Records for the exercise →
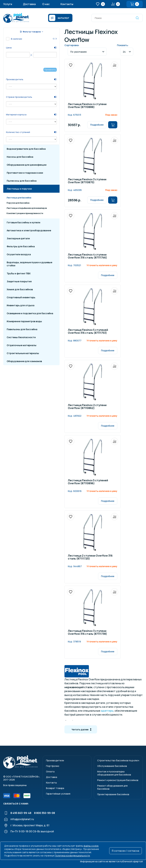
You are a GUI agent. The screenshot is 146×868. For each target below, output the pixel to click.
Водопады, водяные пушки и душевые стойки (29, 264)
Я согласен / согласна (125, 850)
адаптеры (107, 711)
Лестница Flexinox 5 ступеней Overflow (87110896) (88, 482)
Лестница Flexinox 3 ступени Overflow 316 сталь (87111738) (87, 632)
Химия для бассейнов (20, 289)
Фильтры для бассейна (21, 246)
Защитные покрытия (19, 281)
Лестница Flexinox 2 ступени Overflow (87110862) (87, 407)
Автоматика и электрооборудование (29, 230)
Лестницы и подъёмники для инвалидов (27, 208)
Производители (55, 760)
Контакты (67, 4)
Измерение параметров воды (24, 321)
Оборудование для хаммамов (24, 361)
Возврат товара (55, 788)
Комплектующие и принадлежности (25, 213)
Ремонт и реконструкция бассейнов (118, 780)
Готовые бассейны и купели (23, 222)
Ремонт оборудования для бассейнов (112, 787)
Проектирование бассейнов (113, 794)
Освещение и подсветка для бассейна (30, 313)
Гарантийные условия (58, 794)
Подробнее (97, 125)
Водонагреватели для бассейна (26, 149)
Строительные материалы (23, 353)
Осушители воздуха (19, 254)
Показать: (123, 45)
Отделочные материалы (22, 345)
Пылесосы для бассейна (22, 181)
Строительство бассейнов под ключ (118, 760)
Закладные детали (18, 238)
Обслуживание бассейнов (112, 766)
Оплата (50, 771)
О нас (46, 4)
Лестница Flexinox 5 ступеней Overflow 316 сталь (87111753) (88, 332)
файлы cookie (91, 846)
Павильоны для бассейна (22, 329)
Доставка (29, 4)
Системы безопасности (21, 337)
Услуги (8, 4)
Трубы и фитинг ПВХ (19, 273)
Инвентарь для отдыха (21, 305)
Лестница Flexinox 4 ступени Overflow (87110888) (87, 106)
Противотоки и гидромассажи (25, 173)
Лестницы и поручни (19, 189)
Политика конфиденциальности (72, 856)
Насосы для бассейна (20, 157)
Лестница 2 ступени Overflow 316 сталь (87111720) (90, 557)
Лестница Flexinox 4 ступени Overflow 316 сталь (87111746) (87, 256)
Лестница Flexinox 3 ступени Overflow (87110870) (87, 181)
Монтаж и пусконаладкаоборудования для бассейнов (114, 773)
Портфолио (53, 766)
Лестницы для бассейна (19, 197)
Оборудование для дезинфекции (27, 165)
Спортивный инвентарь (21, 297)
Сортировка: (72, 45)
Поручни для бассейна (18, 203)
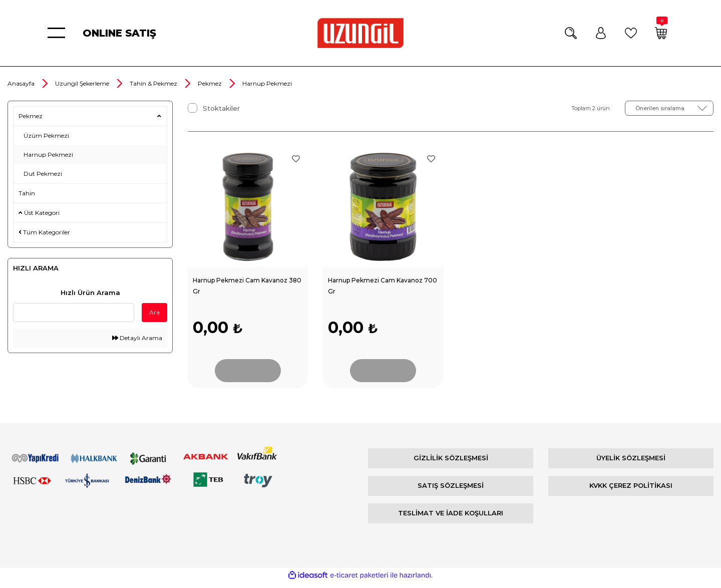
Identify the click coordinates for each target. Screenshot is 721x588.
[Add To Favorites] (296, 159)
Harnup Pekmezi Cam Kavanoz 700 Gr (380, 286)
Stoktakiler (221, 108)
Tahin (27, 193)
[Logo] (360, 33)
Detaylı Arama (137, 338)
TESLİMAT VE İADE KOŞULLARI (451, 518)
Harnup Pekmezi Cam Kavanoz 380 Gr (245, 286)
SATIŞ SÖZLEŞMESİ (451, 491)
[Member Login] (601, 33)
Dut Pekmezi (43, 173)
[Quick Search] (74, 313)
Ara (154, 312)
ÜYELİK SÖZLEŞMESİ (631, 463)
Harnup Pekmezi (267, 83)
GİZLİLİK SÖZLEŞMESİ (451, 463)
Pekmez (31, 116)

--

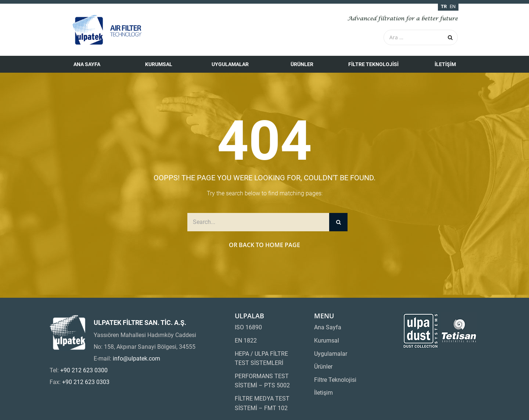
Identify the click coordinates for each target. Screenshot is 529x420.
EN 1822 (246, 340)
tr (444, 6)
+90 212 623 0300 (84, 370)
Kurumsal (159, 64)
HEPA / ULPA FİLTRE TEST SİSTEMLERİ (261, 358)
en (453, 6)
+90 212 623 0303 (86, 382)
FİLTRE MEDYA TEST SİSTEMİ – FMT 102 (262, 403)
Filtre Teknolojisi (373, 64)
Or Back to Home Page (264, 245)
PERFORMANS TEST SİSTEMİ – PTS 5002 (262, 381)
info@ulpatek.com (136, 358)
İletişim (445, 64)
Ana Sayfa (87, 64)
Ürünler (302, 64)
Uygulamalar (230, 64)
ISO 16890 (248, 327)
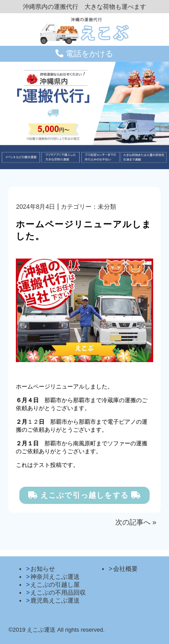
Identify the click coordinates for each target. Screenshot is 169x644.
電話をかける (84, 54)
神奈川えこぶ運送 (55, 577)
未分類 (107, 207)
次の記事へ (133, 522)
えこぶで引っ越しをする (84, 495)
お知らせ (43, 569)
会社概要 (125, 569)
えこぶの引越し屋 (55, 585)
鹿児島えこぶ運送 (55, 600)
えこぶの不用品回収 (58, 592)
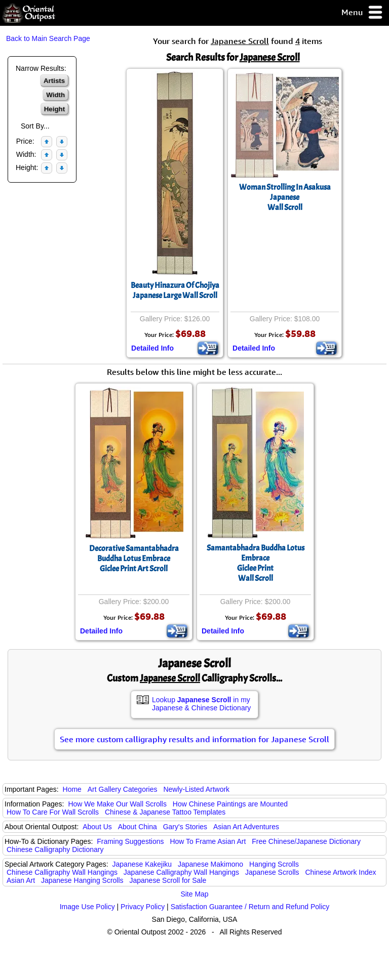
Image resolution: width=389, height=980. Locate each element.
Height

* * *

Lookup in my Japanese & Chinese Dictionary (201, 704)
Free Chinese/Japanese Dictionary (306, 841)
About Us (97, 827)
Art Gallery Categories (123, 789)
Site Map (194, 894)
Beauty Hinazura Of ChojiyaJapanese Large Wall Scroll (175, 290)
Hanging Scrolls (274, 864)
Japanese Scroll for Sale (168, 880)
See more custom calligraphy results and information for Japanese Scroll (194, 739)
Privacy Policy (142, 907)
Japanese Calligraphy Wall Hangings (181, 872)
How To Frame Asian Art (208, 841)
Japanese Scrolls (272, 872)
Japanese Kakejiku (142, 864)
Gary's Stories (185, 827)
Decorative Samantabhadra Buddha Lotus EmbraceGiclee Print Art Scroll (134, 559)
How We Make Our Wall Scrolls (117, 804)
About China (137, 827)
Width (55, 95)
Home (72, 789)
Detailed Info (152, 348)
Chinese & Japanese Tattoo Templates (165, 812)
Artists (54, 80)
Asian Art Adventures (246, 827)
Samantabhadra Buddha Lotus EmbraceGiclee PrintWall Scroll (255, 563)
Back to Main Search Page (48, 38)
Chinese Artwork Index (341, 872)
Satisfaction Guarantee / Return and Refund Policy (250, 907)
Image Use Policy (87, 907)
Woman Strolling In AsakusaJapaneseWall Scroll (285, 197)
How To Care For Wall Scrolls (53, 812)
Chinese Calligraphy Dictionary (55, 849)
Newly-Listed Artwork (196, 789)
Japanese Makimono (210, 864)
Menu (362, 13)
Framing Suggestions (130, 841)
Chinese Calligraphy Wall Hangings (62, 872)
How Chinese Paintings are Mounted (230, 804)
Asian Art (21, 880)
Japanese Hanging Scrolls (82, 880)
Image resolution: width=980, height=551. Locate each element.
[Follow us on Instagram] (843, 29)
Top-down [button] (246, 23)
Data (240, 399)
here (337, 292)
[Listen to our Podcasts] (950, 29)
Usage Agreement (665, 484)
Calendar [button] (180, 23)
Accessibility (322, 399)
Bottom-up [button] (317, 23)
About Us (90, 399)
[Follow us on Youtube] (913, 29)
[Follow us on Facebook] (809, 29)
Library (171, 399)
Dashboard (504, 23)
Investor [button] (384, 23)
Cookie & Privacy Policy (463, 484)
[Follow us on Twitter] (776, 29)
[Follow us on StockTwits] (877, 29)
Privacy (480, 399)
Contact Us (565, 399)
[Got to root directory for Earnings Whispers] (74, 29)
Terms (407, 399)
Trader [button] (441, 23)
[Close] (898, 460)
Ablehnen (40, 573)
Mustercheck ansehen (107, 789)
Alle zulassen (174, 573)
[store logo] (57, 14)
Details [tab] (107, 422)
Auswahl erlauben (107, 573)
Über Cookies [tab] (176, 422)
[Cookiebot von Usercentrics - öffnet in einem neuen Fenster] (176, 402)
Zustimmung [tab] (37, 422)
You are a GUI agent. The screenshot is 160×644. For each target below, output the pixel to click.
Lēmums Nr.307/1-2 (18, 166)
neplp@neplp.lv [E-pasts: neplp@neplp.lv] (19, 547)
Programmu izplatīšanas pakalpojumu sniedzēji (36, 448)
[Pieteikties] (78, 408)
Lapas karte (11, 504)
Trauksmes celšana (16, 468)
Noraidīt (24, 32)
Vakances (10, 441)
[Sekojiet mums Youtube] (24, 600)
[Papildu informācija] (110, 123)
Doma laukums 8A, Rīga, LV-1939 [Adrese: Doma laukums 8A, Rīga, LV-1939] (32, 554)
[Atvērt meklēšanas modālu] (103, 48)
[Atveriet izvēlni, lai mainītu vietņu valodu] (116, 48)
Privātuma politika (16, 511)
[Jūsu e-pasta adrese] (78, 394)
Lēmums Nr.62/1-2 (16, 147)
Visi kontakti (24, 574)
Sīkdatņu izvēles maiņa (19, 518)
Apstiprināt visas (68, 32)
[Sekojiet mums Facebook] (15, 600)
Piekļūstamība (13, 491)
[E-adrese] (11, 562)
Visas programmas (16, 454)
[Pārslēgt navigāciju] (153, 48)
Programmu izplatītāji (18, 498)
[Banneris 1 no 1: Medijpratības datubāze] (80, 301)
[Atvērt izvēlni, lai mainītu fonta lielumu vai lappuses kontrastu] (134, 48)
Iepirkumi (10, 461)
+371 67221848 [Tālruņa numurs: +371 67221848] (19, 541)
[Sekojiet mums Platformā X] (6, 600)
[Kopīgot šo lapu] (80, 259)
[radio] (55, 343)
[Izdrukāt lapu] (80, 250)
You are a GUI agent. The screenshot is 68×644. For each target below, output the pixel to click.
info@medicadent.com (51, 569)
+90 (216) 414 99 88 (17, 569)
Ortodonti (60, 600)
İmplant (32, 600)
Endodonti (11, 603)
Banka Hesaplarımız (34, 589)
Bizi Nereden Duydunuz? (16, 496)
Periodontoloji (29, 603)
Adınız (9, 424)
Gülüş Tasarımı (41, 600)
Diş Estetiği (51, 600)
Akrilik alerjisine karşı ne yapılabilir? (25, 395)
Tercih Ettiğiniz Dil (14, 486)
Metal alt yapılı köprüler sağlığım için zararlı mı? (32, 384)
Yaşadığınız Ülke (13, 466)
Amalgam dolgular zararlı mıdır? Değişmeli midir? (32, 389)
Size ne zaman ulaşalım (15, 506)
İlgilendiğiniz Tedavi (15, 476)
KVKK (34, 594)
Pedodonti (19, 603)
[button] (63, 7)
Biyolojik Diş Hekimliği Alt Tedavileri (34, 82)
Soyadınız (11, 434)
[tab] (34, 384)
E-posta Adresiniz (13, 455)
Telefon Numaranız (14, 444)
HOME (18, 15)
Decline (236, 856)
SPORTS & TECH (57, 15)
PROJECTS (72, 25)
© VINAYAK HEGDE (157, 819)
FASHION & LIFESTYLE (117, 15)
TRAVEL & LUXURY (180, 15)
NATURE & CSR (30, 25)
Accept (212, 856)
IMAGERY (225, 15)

Exercise → Could you rewrite the records from the line with "You are a GUI agent. The screenshot is 146×868." up to and including the line with "Услуги (8, 4)", requests included, with each click coordinate in the answers multiplied by 2.3 and rounded to a whole number, halves rounding up? Keep all numbers in the requests as they are, and output only those lines.

The answer →
You are a GUI agent. The screenshot is 146×868. For each target below, output the pixel to click.
Водопады, водяные пушки и душевые стойки (67, 607)
Я согласен / согласна (288, 1955)
адаптеры (246, 1635)
Лестница Flexinox 5 ступеней Overflow (87110896) (202, 1109)
Лестница Flexinox 3 ступени Overflow 316 сталь (87111738) (200, 1454)
Химия для бассейнов (46, 665)
Фильтры для бассейна (48, 566)
Защитные покрытия (44, 646)
Лестница Flexinox 2 ступени Overflow (87110862) (200, 936)
Автоматика и электрооборудование (67, 529)
Лестницы и подъёмники для инвалидов (62, 478)
Производители (127, 1748)
Контакты (154, 9)
Измерение параметров воды (55, 738)
Оборудование для хаммамов (55, 830)
Возврат товара (127, 1812)
Комплектующие и принадлежности (58, 490)
Ремонт и реконструкция бассейнов (271, 1794)
Готовые бассейны и купели (53, 511)
Ремонт оборудования для бассейнов (258, 1810)
Проектирование бассейнов (260, 1826)
Освещение и подсветка для бассейна (69, 720)
Гарантийные условия (133, 1826)
Подробнее (223, 288)
Водонагреватели для бассейна (60, 343)
Строительные материалы (53, 812)
Осушители воздуха (44, 584)
Показать: (283, 104)
Отделочные материалы (51, 794)
Пылесосы для бассейна (51, 416)
Строительство бассейнов под ключ (271, 1748)
Закладные детали (41, 547)
Обслуживание бассейнов (258, 1762)
Оплата (115, 1773)
О нас (106, 9)
Лестница Flexinox 5 ступеней Overflow 316 сталь (87111753) (202, 764)
файлы cookie (209, 1946)
Павильоны для бассейна (51, 757)
Доставка (67, 9)
Системы безопасности (48, 775)
Услуги (18, 9)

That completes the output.